By Aaron Applegate
© August 10, 2011
Red carnations and fluttering American flags lined the beach, forming a gateway to the surf Tuesday night. Sunflowers, daisies and red roses filled buckets, as more than 200 surfers picked up a flower, clenched it in their teeth and paddled out into the ocean off Sandbridge near one of Kraig Vickers favorite surfing spots.
Vickers, a Navy bomb disposal technician working with a Beach-based SEAL team, was one of 30 Americans killed in the helicopter crash in Afghanistan. He lived in Virginia Beach with his wife and several children. Another child is on the way.

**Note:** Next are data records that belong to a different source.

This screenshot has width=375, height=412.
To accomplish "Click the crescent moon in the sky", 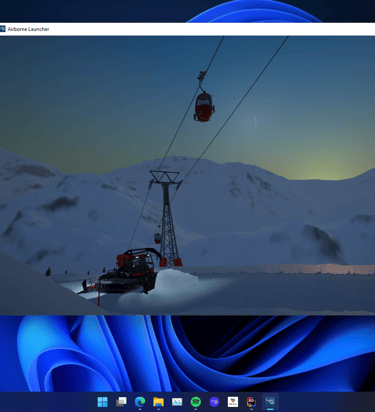I will pyautogui.click(x=254, y=122).
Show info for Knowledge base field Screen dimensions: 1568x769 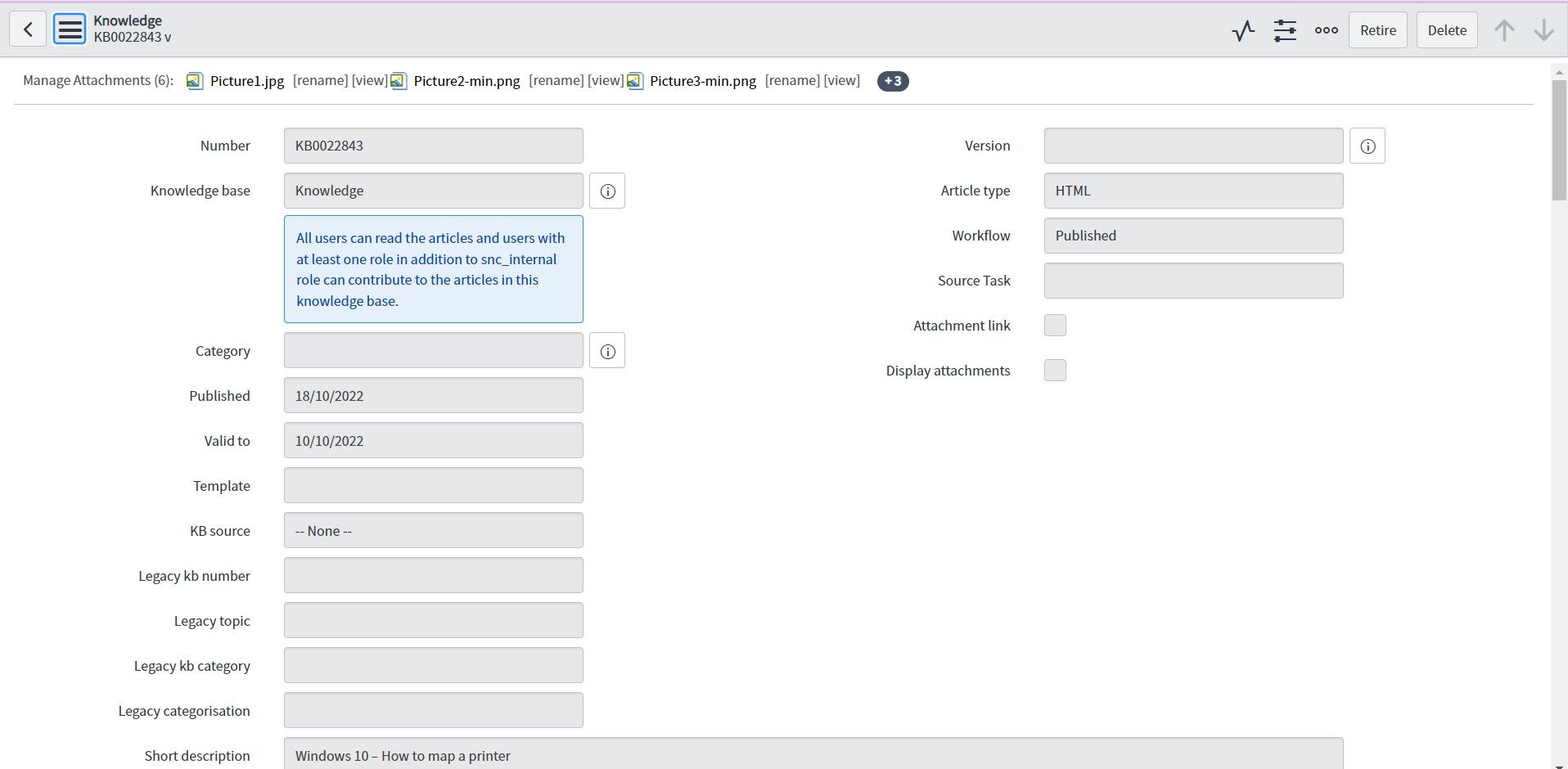607,191
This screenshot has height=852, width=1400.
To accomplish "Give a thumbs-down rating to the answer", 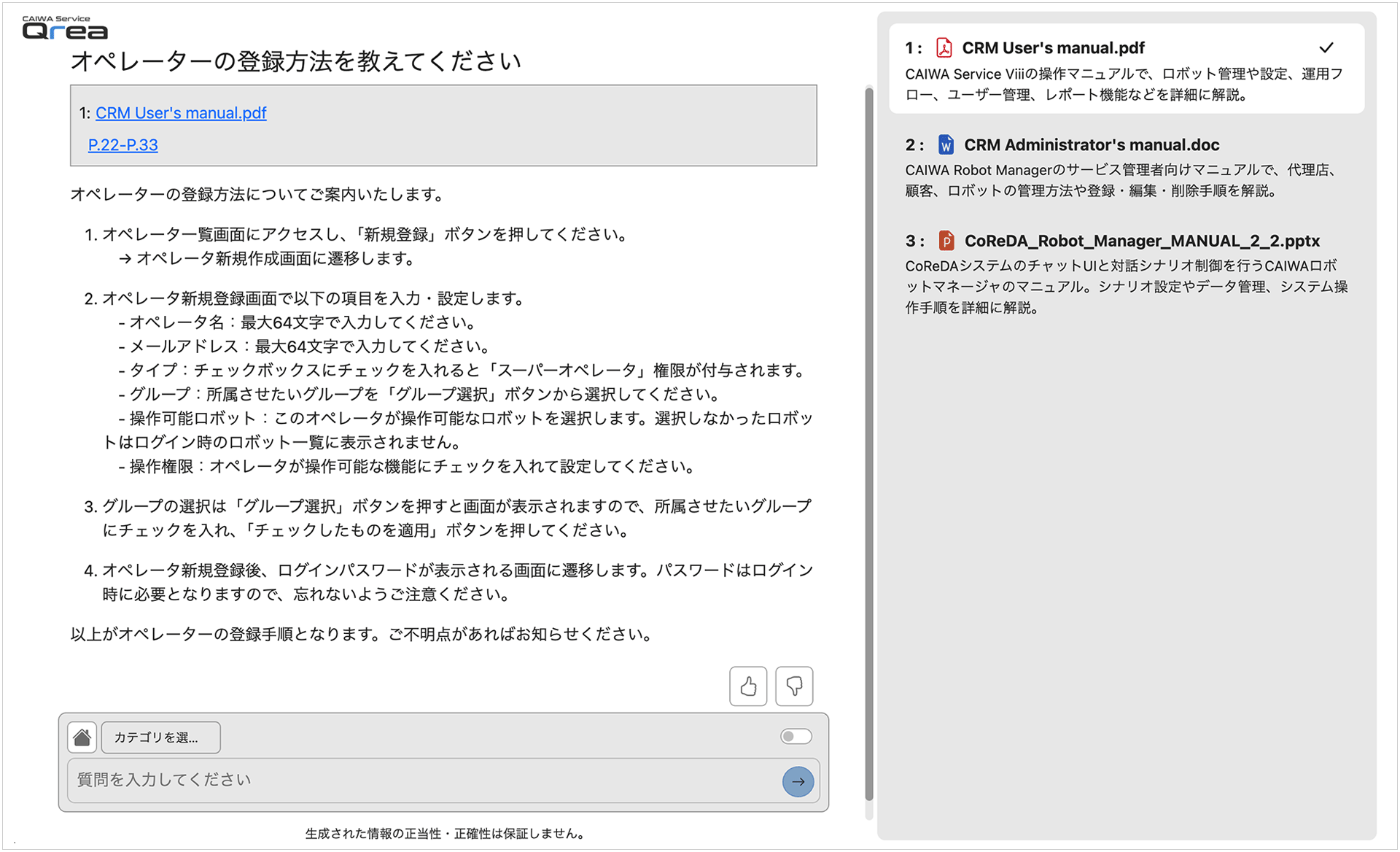I will (794, 686).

Just south of the Little Island Fishing Pier, surfers and stand up paddlers formed a giant circle, interlocking hands and paddles in a ceremony called a paddle out.
The event was a rare public display of mourning for victims of the crash in a city home to secretive, close-knit SEAL teams and those who work with them. Organizers asked that no interviews be conducted. Vickers’ wife, Nani, was at the Dover Air Force Base in Delaware on Tuesday, where the remains were brought home.

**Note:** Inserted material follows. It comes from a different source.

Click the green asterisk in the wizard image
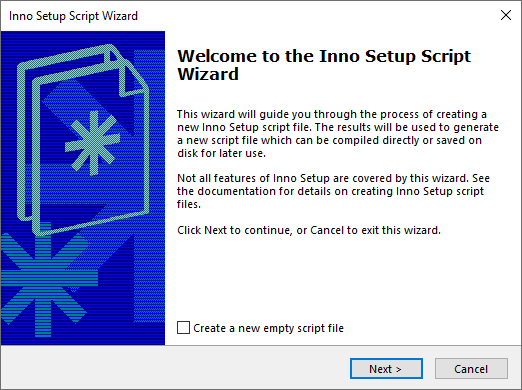522x390 pixels. click(43, 279)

Vickers originally was from Hawaii and would have turned 37 on Thursday. Friends and family members told Hawaiian newspapers that he was a standout high school football player in Maui, devoted to his family and as smart as he was strong. A picture of him displayed Tuesday showed him sitting on the beach, cradling one of his daughters in his massive forearms.
He enjoyed stand-up paddling and last year he entered a Sandbridge race with a daughter, who wore a water wing, riding with him on the board.